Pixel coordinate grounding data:
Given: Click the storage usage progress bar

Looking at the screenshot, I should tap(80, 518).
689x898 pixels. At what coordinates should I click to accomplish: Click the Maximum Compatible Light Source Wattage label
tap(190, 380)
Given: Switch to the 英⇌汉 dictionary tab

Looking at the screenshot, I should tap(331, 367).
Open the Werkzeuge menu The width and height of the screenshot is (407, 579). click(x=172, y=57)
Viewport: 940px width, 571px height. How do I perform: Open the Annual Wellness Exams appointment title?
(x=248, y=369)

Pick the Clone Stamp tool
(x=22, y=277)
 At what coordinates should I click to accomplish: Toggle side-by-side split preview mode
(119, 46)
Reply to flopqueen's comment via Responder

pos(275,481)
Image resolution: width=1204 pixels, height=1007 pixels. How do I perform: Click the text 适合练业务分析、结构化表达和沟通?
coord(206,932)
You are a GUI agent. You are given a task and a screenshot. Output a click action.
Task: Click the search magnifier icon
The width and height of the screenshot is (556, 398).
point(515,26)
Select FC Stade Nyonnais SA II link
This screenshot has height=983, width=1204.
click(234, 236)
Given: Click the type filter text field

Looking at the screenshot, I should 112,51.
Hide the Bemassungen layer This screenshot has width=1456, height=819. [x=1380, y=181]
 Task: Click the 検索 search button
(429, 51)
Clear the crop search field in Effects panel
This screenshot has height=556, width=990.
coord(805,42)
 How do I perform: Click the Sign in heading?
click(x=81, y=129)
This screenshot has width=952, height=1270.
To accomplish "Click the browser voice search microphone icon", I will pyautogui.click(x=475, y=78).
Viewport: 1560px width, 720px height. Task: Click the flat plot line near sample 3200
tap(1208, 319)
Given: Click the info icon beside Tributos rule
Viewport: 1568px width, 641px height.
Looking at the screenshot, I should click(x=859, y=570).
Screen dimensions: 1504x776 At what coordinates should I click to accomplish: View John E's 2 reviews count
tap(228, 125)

What is expected: Only the lines above, from the first through the one holding "Open the Werkzeuge", are to be output, and they must be copied exactly.

Expected answer:
Given: Click the storage usage progress bar

Looking at the screenshot, I should tap(80, 518).
689x898 pixels. At what coordinates should I click to accomplish: Click the Maximum Compatible Light Source Wattage label
tap(190, 380)
Given: Switch to the 英⇌汉 dictionary tab

Looking at the screenshot, I should tap(331, 367).
Open the Werkzeuge menu The width and height of the screenshot is (407, 579). click(x=172, y=57)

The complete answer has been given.